Everything had been combined for the picturesque. Here Arab encampments, there Russians with their horses, real steppe horses; further away, Mexicans perched on the platform of an Aztec tomb; elsewhere, virtuosos from Tunis who gave a mixed public the sample of a café-concert in the style of Barbary countries; then Chinese, Chinese, Egyptian, all more or less authentic; finally, and in infinite numbers, Turks.
The hope of a little depreciating the general expenses of the enterprise had prompted the imperial commissioners to concede, for a fee, to industrialists, small or large, certain installation rights:from concession to concession, these had invaded part of the park; they had established there brasseries, pastry shops, delicatessens, and, especially in profusion, photography workshops; they would organize balls there, sing songs there, draw lotteries there, show Ukrainian horses trained like learned dogs.

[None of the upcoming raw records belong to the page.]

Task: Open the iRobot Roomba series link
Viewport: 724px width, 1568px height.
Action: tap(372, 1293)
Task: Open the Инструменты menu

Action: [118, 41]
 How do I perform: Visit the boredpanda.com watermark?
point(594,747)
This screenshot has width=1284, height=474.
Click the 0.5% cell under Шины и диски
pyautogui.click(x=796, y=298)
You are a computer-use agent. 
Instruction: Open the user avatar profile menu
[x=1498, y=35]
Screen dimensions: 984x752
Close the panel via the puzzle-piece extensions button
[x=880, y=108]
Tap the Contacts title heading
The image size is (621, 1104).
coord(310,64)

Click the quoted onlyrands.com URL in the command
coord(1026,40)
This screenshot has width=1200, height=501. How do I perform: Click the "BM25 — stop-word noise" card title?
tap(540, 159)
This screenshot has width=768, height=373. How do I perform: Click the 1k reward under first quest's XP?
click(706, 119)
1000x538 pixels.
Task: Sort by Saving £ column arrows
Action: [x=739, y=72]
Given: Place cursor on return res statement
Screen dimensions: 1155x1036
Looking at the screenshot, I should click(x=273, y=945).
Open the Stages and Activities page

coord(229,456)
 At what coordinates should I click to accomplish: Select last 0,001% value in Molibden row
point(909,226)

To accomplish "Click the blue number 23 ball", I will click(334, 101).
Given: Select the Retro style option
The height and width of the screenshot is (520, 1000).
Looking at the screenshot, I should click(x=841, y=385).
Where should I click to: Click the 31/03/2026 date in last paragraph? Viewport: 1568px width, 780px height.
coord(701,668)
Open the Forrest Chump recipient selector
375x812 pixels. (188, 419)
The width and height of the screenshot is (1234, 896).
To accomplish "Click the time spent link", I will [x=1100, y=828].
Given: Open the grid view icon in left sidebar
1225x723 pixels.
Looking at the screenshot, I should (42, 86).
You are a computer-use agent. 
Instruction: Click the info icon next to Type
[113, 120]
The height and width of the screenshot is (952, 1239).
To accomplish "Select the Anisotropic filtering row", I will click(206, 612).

With its shops, its barracks, its games, its turnstiles, the Exhibition looked like a fairground, but prodigious, and the most dizzying one could have dreamed of. The appearance was also that of a huge hostelry and, to be honest, of an equivocal and brilliant hostelry.
A too easy police had failed to regulate these places. Under the awnings of restaurants or cafes, low-cut, made-up, provocative women, dressed as Bavarians, Dutch or Spanish, offered, in all languages, food and drink from all countries, and, by their boldness , disconcerted the least prudish.
In the midst of the perpetual tumult, only one place allowed a relative meditation:it was the garden drawn in the portion of the Champ-de-Mars opposite to the Seine and which formed like a small isolated park, at the end of the large park itself. There had been gathered everything that can delight the eyes, greenhouses, aviaries, freshwater and saltwater aquariums, flowerbeds, ponds, even large trees.
The park was, in truth, too frivolous. How many, having worn themselves out in distractions, barely found time to enter the great gallery, and only brought home the unjust and incomplete impression of a vast enterprise of petty pleasures, of a colossal fair as desired ! It was a great pity.